[TASK REQUIREMENTS] Reproduce the following entries verbatim, each one complete.

[INPUT]
==========

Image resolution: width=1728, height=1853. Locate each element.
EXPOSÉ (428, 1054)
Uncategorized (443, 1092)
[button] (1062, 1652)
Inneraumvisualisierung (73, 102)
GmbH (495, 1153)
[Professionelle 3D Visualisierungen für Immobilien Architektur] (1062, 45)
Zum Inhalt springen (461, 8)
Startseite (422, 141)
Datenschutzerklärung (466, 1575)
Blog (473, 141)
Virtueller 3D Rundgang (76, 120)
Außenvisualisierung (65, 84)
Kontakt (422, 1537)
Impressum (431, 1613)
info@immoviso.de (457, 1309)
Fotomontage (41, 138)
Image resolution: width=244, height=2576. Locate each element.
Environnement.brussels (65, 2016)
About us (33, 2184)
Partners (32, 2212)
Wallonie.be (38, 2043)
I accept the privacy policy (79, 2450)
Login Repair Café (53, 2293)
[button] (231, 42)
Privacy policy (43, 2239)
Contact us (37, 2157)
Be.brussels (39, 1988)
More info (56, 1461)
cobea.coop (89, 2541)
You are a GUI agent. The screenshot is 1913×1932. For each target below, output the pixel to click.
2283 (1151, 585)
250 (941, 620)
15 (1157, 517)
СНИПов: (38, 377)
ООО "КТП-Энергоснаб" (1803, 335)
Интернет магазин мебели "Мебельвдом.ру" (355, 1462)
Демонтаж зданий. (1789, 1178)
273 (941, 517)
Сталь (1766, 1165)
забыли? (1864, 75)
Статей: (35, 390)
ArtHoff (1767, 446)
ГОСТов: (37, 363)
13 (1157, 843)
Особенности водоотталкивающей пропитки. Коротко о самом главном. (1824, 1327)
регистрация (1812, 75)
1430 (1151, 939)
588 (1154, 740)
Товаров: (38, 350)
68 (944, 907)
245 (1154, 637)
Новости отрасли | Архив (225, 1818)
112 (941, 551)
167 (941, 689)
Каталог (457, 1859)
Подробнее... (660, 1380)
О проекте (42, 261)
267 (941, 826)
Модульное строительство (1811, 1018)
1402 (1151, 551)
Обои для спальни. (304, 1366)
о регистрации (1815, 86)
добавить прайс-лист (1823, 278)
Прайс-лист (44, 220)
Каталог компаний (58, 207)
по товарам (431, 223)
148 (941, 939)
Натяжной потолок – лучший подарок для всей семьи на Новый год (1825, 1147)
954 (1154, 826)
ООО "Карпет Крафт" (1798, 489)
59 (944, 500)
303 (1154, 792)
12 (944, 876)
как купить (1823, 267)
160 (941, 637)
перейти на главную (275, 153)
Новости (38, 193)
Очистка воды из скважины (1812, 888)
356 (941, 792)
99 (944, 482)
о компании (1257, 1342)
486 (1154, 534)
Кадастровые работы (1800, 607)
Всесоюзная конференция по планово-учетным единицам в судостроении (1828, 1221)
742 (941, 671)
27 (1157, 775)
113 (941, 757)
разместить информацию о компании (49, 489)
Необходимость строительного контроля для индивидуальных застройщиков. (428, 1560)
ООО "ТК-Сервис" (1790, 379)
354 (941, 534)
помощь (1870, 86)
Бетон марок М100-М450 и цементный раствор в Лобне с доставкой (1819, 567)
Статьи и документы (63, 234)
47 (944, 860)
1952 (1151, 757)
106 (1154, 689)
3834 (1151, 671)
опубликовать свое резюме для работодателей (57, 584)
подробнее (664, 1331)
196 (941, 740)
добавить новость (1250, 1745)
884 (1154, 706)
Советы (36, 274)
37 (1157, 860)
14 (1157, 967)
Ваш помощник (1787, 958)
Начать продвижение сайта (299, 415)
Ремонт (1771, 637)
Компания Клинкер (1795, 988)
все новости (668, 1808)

==========

[RESPONSE TO THIS EXERCISE]
Image resolution: width=1728, height=1853. Locate each element.
EXPOSÉ (428, 1054)
Uncategorized (443, 1092)
[button] (1062, 1652)
Inneraumvisualisierung (73, 102)
GmbH (495, 1153)
[Professionelle 3D Visualisierungen für Immobilien Architektur] (1062, 45)
Zum Inhalt springen (461, 8)
Startseite (422, 141)
Datenschutzerklärung (466, 1575)
Blog (473, 141)
Virtueller 3D Rundgang (76, 120)
Außenvisualisierung (65, 84)
Kontakt (422, 1537)
Impressum (431, 1613)
info@immoviso.de (457, 1309)
Fotomontage (41, 138)
Image resolution: width=244, height=2576. Locate each element.
Environnement.brussels (65, 2016)
About us (33, 2184)
Partners (32, 2212)
Wallonie.be (38, 2043)
I accept the privacy policy (79, 2450)
Login Repair Café (53, 2293)
[button] (231, 42)
Privacy policy (43, 2239)
Contact us (37, 2157)
Be.brussels (39, 1988)
More info (56, 1461)
cobea.coop (89, 2541)
You are a GUI agent. The screenshot is 1913×1932. For each target below, output the pixel to click.
2283 (1151, 585)
250 (941, 620)
15 (1157, 517)
СНИПов: (38, 377)
ООО "КТП-Энергоснаб" (1803, 335)
Интернет магазин мебели "Мебельвдом.ру" (355, 1462)
Демонтаж зданий. (1789, 1178)
273 (941, 517)
Сталь (1766, 1165)
забыли? (1864, 75)
Статей: (35, 390)
ArtHoff (1767, 446)
ГОСТов: (37, 363)
13 (1157, 843)
Особенности водоотталкивающей пропитки. Коротко о самом главном. (1824, 1327)
регистрация (1812, 75)
1430 (1151, 939)
588 (1154, 740)
Товаров: (38, 350)
68 (944, 907)
245 (1154, 637)
Новости отрасли | Архив (225, 1818)
112 (941, 551)
167 (941, 689)
Каталог (457, 1859)
Подробнее... (660, 1380)
О проекте (42, 261)
267 (941, 826)
Модульное строительство (1811, 1018)
1402 (1151, 551)
Обои для спальни. (304, 1366)
о регистрации (1815, 86)
добавить прайс-лист (1823, 278)
Прайс-лист (44, 220)
Каталог компаний (58, 207)
по товарам (431, 223)
148 (941, 939)
Натяжной потолок – лучший подарок для всей семьи на Новый год (1825, 1147)
954 (1154, 826)
ООО "Карпет Крафт" (1798, 489)
59 (944, 500)
303 (1154, 792)
12 (944, 876)
как купить (1823, 267)
160 (941, 637)
перейти на главную (275, 153)
Новости (38, 193)
Очистка воды из скважины (1812, 888)
356 (941, 792)
99 (944, 482)
о компании (1257, 1342)
486 (1154, 534)
Кадастровые работы (1800, 607)
Всесоюзная конференция по планово-учетным единицам в судостроении (1828, 1221)
742 (941, 671)
27 (1157, 775)
113 (941, 757)
разместить информацию о компании (49, 489)
Необходимость строительного контроля для индивидуальных застройщиков. (428, 1560)
ООО "ТК-Сервис" (1790, 379)
354 (941, 534)
помощь (1870, 86)
Бетон марок М100-М450 и цементный раствор в Лобне с доставкой (1819, 567)
Статьи и документы (63, 234)
47 (944, 860)
1952 (1151, 757)
106 (1154, 689)
3834 (1151, 671)
опубликовать свое резюме для работодателей (57, 584)
подробнее (664, 1331)
196 (941, 740)
добавить новость (1250, 1745)
884 (1154, 706)
Советы (36, 274)
37 (1157, 860)
14 (1157, 967)
Ваш помощник (1787, 958)
Начать продвижение сайта (299, 415)
Ремонт (1771, 637)
Компания Клинкер (1795, 988)
все новости (668, 1808)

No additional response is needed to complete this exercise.